Start of Block

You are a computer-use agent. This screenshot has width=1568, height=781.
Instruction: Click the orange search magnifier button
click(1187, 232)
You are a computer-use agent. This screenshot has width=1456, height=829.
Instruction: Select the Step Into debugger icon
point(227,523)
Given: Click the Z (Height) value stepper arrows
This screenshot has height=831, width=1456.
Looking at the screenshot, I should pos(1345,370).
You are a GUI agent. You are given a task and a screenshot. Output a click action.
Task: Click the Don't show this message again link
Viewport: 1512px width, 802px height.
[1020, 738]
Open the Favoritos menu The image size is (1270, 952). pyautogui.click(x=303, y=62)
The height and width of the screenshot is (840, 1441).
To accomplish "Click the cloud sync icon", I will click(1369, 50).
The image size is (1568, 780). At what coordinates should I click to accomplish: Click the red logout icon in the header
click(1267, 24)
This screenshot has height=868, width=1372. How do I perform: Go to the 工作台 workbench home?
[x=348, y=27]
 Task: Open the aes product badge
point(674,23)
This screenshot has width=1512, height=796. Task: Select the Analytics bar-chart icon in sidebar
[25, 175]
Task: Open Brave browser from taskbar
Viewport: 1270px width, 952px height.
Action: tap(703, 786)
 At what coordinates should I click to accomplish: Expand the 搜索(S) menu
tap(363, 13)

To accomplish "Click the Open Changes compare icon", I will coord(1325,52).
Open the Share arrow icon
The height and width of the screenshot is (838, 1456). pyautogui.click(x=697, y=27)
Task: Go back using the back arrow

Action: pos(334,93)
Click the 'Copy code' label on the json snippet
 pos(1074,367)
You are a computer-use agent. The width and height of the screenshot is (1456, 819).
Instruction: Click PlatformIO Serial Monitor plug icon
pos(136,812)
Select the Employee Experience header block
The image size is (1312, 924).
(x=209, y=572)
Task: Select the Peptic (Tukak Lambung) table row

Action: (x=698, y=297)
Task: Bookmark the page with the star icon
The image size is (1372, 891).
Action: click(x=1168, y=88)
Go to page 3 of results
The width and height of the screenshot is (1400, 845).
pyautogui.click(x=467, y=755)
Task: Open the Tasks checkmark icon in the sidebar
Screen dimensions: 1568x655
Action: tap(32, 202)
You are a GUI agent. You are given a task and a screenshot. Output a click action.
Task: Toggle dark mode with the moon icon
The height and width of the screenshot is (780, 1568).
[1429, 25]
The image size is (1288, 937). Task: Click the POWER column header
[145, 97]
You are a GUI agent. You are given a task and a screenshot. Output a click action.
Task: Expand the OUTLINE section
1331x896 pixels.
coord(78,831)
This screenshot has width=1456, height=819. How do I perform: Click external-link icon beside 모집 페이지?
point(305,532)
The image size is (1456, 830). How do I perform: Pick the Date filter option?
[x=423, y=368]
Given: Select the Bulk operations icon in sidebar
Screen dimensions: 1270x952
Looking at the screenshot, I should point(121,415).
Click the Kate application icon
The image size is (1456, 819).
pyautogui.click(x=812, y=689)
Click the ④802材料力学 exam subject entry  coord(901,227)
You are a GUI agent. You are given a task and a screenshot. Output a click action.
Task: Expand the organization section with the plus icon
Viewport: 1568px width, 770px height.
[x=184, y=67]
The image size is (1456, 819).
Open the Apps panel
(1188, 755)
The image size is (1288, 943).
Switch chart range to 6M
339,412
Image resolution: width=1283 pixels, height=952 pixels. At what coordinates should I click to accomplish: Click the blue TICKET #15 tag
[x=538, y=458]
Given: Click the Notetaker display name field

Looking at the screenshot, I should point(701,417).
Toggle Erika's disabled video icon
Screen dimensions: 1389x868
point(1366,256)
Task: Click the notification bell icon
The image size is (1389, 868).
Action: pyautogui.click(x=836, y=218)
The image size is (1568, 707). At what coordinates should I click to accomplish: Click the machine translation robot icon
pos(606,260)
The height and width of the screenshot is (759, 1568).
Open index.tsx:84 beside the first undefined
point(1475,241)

End of Block

## TO DO
Work out the number of lines above that include the string "with" and write only that number.

## THE COMPLETED TASK
3